Is Spirit-filled the opposite of demon possession?
I create a leader’s guide and, when appropriate, an atlas for each Bible book I paraphrase for the Casual English Bible.
I write questions a Bible study leader could ask, and I offer ideas in the quest for answers. Here’s one of many I grappled with yesterday. Take a look and see if you have any ideas you think I should add.
LIFE APPLICATION. 1 John 3 ends with the writer making a mystical statement that can seem hard to understand. “Anyone who obeys God is spiritually linked to him, united. God lives in that person. God’s Spirit and the spirit of that person become one, making decisions together” (3:24). How can we explain that connection to someone who doesn’t feel as though they have it?
It would be tough to de-spook an idea that sounds as spooky to nonbelievers as the idea of a celestial possession—the opposite of demon possession. Many wouldn’t believe in either of those.
But perhaps the sense of oneness we get with God is like the oneness we have with ourselves. We have a conscience that talks to us. It’s the invisible mini-me inside our head. It’s us. We’re our best friend and sometimes our worst enemy.
As we get older, the invisible mini-me inside us wonders what in the dickens happened to the wonderfully sculpted body of big-me. We hardly recognize us anymore.
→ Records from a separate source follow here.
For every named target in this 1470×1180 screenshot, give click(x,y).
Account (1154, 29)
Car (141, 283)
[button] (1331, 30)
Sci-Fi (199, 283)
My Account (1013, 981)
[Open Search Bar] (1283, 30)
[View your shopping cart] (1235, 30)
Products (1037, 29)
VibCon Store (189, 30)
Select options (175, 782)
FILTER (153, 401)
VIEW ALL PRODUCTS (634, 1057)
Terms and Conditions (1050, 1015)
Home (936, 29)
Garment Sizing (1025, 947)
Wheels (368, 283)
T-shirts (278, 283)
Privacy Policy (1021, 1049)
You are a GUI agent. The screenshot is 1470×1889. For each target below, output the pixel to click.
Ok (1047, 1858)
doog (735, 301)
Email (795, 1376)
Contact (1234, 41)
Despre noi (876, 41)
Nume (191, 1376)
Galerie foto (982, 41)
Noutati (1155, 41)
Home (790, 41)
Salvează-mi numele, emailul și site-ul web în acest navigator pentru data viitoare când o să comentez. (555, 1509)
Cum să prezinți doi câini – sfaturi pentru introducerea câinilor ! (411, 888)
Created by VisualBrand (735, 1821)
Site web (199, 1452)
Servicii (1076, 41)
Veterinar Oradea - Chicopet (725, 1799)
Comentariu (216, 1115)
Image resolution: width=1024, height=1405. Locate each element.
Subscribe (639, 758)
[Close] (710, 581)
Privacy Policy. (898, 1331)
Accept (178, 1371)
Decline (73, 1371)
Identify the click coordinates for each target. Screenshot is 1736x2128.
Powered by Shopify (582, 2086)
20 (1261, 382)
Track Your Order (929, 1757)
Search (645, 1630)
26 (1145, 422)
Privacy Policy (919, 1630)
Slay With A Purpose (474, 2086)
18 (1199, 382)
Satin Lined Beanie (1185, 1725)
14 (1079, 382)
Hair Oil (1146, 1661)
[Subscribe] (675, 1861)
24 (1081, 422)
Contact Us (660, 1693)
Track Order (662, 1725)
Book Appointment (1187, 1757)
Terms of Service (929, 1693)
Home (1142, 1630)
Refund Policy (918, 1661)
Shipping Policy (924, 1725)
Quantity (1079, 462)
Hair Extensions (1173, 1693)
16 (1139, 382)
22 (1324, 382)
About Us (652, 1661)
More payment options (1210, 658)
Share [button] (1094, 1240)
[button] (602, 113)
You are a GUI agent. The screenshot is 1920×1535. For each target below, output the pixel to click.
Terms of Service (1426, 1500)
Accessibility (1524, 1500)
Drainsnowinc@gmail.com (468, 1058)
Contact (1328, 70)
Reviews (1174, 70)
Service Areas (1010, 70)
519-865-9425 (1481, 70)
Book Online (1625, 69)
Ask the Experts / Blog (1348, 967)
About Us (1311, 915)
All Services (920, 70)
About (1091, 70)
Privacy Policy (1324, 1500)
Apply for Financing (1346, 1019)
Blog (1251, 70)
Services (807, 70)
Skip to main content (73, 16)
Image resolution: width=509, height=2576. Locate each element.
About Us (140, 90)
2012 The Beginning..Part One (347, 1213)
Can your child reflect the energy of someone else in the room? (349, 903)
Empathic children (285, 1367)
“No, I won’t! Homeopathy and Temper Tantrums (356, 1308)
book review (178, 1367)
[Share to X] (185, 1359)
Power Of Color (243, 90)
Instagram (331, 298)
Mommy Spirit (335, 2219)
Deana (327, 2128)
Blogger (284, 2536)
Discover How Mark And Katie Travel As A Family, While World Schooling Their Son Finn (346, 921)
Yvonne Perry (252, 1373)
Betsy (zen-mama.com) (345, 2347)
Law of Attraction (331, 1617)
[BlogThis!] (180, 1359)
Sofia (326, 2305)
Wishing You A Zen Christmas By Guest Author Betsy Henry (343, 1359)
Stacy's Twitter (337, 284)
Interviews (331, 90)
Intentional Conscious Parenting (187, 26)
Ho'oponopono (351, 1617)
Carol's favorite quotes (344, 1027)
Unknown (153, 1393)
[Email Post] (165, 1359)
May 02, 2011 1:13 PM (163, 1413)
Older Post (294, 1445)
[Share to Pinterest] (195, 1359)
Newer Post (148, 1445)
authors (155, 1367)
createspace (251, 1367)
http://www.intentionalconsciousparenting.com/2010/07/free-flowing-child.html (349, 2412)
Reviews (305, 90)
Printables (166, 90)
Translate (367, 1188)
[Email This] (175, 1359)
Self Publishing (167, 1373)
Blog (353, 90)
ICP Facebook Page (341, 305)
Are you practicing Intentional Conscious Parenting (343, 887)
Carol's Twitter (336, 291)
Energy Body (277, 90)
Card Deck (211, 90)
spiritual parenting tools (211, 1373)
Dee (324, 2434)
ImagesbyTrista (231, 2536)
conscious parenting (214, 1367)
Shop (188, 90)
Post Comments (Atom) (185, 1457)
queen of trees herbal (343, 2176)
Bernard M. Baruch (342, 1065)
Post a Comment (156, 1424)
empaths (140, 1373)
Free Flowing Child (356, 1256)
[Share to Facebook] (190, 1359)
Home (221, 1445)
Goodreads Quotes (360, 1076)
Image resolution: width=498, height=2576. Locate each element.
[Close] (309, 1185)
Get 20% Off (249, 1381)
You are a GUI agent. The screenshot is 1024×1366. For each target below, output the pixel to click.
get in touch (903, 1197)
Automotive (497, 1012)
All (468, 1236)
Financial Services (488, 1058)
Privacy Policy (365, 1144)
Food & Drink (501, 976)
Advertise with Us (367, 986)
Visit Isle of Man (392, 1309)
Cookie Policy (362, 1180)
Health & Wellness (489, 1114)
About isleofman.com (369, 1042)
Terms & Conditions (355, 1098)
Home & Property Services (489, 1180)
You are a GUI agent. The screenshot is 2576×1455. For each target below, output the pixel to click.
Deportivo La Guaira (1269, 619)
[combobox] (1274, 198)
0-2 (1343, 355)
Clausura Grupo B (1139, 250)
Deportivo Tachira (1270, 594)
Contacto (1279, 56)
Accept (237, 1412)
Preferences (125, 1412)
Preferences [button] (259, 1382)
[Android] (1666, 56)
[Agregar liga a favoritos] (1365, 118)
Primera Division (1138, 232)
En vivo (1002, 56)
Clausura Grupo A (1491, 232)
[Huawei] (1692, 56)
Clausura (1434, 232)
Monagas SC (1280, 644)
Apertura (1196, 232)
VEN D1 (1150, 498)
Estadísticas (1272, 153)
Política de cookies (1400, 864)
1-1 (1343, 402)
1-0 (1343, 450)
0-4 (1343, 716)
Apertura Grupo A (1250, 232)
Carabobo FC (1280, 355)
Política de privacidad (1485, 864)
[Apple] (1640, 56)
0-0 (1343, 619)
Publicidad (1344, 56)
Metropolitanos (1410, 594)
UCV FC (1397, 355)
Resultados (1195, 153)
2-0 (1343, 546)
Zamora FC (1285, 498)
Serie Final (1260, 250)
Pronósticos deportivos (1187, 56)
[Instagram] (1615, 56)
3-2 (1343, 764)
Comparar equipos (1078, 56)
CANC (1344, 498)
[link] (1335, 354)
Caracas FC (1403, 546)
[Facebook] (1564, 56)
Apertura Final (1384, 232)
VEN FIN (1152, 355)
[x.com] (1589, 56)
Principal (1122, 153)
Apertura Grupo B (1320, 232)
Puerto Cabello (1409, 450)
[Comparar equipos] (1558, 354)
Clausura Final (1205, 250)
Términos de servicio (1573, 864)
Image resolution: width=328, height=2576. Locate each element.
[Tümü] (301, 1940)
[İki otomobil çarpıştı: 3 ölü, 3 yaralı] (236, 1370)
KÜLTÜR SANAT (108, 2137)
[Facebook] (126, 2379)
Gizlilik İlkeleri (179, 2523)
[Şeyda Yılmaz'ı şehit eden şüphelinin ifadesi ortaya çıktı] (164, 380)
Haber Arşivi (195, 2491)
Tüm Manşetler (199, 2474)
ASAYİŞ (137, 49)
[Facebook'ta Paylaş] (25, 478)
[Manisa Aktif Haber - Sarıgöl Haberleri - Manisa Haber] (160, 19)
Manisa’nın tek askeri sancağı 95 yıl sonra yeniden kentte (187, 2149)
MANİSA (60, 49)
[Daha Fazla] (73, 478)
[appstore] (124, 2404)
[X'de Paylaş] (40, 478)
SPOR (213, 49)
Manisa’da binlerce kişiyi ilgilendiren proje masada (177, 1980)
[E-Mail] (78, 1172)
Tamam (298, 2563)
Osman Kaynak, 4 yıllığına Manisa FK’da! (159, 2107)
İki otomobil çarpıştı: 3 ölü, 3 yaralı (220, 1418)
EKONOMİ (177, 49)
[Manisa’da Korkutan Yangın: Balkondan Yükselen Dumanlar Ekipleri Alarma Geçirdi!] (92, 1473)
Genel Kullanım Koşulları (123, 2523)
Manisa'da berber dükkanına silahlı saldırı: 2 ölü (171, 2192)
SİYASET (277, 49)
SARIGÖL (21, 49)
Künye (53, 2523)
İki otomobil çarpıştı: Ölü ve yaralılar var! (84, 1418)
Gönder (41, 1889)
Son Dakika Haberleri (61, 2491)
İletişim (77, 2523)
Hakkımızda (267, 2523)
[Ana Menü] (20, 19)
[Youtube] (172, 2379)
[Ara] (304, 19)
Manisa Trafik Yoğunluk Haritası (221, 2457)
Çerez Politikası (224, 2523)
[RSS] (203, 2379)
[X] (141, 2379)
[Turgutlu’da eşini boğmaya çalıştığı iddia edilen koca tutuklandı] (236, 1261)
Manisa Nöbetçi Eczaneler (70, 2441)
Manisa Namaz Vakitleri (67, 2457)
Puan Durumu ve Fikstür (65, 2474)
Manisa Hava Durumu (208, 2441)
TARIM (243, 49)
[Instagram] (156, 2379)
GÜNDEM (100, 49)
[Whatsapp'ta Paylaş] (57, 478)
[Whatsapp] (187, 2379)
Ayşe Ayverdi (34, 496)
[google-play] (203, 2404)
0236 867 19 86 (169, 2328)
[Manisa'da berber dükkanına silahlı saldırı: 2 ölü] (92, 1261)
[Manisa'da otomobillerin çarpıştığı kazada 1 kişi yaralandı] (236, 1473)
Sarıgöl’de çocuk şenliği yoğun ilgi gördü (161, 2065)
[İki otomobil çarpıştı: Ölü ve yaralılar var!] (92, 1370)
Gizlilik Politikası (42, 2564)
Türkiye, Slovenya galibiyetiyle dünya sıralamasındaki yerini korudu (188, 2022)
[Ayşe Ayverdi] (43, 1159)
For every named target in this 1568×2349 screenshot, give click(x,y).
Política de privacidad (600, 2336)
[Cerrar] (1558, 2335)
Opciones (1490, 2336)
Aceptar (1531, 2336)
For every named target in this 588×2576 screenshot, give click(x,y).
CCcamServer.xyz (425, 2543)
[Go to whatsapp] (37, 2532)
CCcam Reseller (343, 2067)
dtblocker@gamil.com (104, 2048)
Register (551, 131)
Eventually, we don’t recognize us at all. When we look in the mirror, we know that’s not us. Or at least it’s not all of us. And certainly not the best of us.
We’re more than a potbellied bag of bones. We’re the mini-me that has always been more child than grown, more immature than polished, and more fragile than we would ever want big-me to show.
We humans already have that sense of oneness even apart from God.
But we have the Spirit of God, too. That’s the source of some of our best ideas, greatest insights, and most intimating to-do projects. Any one of which can drop unexpectedly into our head like we’ve got a hole up top, or fall into our lap like we’re the perfect one for the job—even if it’s the last job we’d want to do.